Jessica Rodriguez on childhood abuse, career reinvention and triumph as US host | Inquirer Entertainment

Jessica Rodriguez on childhood abuse, career reinvention and triumph as US host

By: - Writing Editor
/ 12:25 AM August 06, 2019
Jessica Rodriguez on childhood abuse, career reinvention and triumph as US host

Jessica Rodriguez

It’s been over a decade since former actress, model and talent manager Jessica Rodriguez-Bunevacz traversed the oft-controversial terrains of Philippine show biz.

Initially, moving to the United States was no picnic for her and her family, either. But, these days are relatively peaceful and exciting for Jessica, as she is currently living, as the millennials say, “her best life.”


The Los Angeles-based host of the web show “The Polished Woman,” which tackles diverse topics and is accessible via, was recently honored for best scripted web series by the Telly Awards, a 40-year-old organization that “embraces work created for all screens.”

“This award is so important and meaningful to me,” Jessica recently told the Inquirer via email. “It took me a while to find my purpose … And to top it all, I did it in a foreign country. I’m just so glad that it was well-received by so many people here in the US. I am so proud of my brand ‘Polished Woman’ because it proves that hard work and resilience—and whatever difficulties and pain I had in my past—are all rewarded. There’s just pure joy in my heart.”


On her favorite episodes, she said: “I really thought of each one. But what touched me the most was when I interviewed lawyer-activist Shari Karney about sexual abuse.”

That talk also proved especially beneficial to her. “It opened my own experience as a child being molested at age 11 by two men, which I blocked out and have completely forgotten about,” she related.

Other emotional subjects were discussed in an episode with some friends from the Philippines (“a drug addict, someone whose son committed suicide, and a person who went through a horrible divorce”).

“It was amazing how we all came together and were so transparent, even if many thought we were messed up, and had dysfunctional childhoods,” recalled the host. “And, growing up, I didn’t realize I was suffering from anxiety, grieving and depression, too.”

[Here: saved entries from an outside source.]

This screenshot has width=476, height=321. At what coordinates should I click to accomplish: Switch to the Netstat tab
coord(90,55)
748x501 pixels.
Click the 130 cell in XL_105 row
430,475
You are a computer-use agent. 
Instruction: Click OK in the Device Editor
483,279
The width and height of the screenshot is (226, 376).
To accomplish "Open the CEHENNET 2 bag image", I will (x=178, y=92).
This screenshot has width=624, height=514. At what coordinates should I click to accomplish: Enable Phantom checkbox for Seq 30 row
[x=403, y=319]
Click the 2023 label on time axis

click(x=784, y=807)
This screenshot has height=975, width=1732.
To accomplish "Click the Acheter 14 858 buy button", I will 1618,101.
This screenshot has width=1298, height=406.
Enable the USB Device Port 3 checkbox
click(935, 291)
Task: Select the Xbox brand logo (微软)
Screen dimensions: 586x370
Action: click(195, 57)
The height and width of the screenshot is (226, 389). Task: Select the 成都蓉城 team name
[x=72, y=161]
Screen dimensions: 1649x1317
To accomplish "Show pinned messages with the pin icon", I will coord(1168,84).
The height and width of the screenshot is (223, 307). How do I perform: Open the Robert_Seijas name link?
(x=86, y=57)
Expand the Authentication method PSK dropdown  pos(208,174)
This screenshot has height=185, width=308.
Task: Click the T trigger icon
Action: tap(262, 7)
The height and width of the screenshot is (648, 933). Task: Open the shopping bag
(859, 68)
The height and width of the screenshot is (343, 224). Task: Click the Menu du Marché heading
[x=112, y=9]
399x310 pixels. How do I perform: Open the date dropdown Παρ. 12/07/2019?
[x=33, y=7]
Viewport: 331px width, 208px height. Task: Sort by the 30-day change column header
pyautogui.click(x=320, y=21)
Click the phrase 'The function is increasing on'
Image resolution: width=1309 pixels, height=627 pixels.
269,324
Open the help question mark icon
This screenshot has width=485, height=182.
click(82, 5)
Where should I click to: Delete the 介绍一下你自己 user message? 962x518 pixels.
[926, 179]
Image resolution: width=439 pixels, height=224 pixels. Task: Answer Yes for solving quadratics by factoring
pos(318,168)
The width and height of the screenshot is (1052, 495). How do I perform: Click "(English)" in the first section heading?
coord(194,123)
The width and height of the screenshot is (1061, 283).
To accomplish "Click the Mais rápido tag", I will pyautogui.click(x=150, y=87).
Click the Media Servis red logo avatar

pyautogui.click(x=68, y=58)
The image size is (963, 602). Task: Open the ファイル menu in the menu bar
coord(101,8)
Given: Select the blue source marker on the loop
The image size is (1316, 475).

She related that she was reluctant to do a web series, so its success was a big surprise for her, as well: “I did not finish school, my English is not perfect and I have an accent. But I was able to write a book (‘Date Like a Girl, Marry Like a Woman’), and I’m now finishing my second book. I have a web show and was recognized. I have learned, no matter who and where you are, to never give up on your dreams. Have a vision of what you want … Life is too short for us to dwell on our past.”

Jessica is likewise thankful for her loved ones, these days. “My family is great. We are all busy with our own businesses. David is doing good with his business—he’s into manufacturing. [My youngest child] Breanna is doing well as an influencer for teenagers. She just turned 16, so this is the time she can [officially] start her modeling career. She is currently developing her clothing brand that will help teenagers with depression. She’s also an award-winning equestrian.”

Her nonceleb kids are similarly doing well: Her son Grant is teaching math and English in a private school and finishing college, while her eldest child, Hayca, runs her own business. “God has blessed my entire family, and I am very grateful for that,” said Jessica.


As for what’s next, Jessica has some ventures mapped out: “I am about to launch a product called Polished Woman feminine wash, to start the [hygiene] brand. As for ‘The Polished Woman,’ my team and I will be creating shows that will help [more] women become their best selves.”

Having left the Philippines in 2007, the Bunevacz clan found acclimating in the United States trying, at first. But, after adjusting to the pace and culture, what Filipino values remain in their household?

Jessica replied, “Living here in America is tough and very humbling. I learned to be a good wife and a real hands-on mom. I learned how to cook and drive. I didn’t drive! But now I do. I still am not a good cook, but I try. I still [value] respect, respecting elders and the importance of family. We have family around, all the time. These are the Filipino values I will always treasure.”